A recent article in a computer magazine suggested that the mean time to fully learn a new software program is 40 hours. A sample of 100 first time users of a new statistics program revealed the mean time to learn it was 39 hours with the standard deviation of 5 hours. At the 0.05 significance level, can we conclude that users learn the package in less than a mean of 40 hours?

a. State the null and alternate hypotheses.
Ho:
H1:
b. State the decision rule.
c. Compute the value of the test statistic.
d. Compute the p-value.
e. What is your decision regarding the null hypothesis? Interpret the result.

Answered in another post.

a. The null hypothesis (Ho) is that users learn the package in a mean time of 40 hours or more.

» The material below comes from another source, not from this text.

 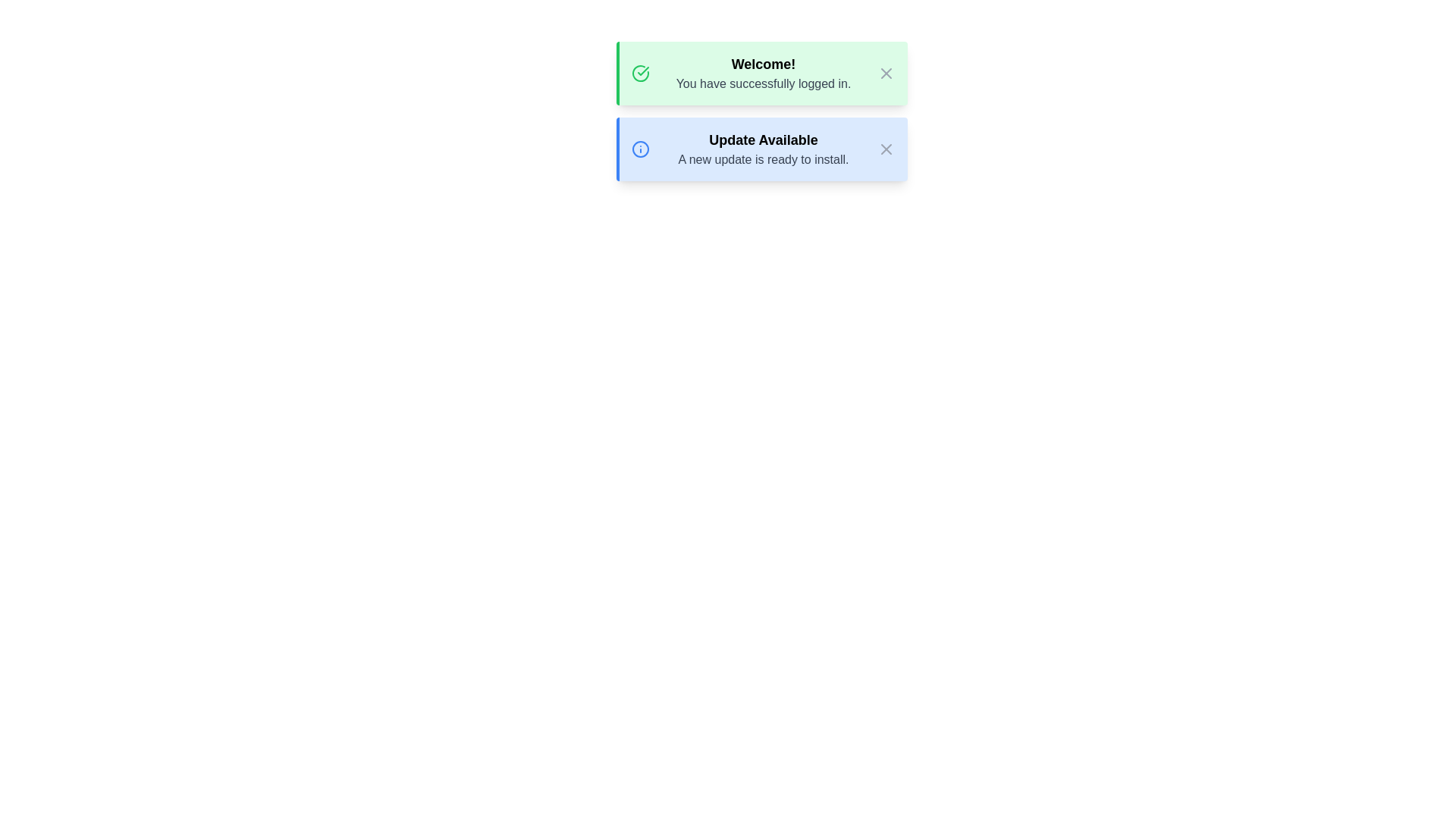 What do you see at coordinates (886, 73) in the screenshot?
I see `the 'X' icon located on the right side of the green notification box with the message 'Welcome! You have successfully logged in.'` at bounding box center [886, 73].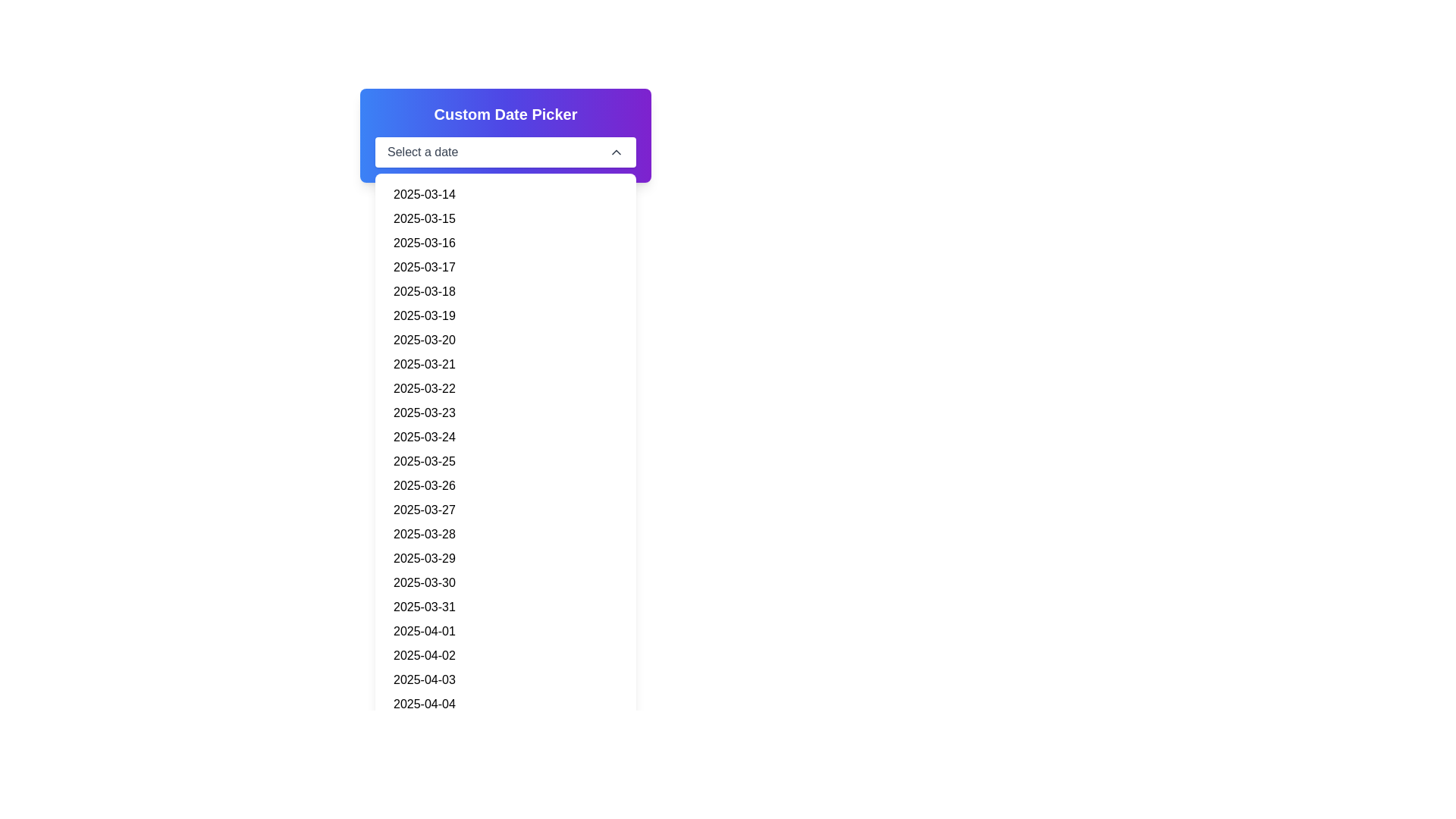 This screenshot has width=1456, height=819. What do you see at coordinates (506, 607) in the screenshot?
I see `the selectable date '2025-03-31' in the dropdown list` at bounding box center [506, 607].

The alternate hypothesis (H1) is that users learn the package in less than a mean of 40 hours.

b. The decision rule is to reject the null hypothesis if the p-value is less than the significance level (0.05).

c. To compute the value of the test statistic, we can use the formula for a one-sample t-test:
t = (sample mean - hypothesized mean) / (standard deviation / sqrt(sample size))
t = (39 - 40) / (5 / sqrt(100))
t = -1 / (5 / 10)
t = -2

d. To compute the p-value, we need to find the probability of observing a test statistic as extreme as -2 (or more extreme) assuming that the null hypothesis is true. We can do this by looking up the t-distribution table or using statistical software:
The p-value for t = -2 with degrees of freedom (df) = n - 1 = 100 - 1 = 99 is approximately 0.0287.

e. Comparing the p-value (0.0287) to the significance level (0.05), we see that the p-value is less than the significance level. Therefore, we reject the null hypothesis.
We can conclude that there is sufficient evidence to suggest that users learn the package in less than a mean of 40 hours.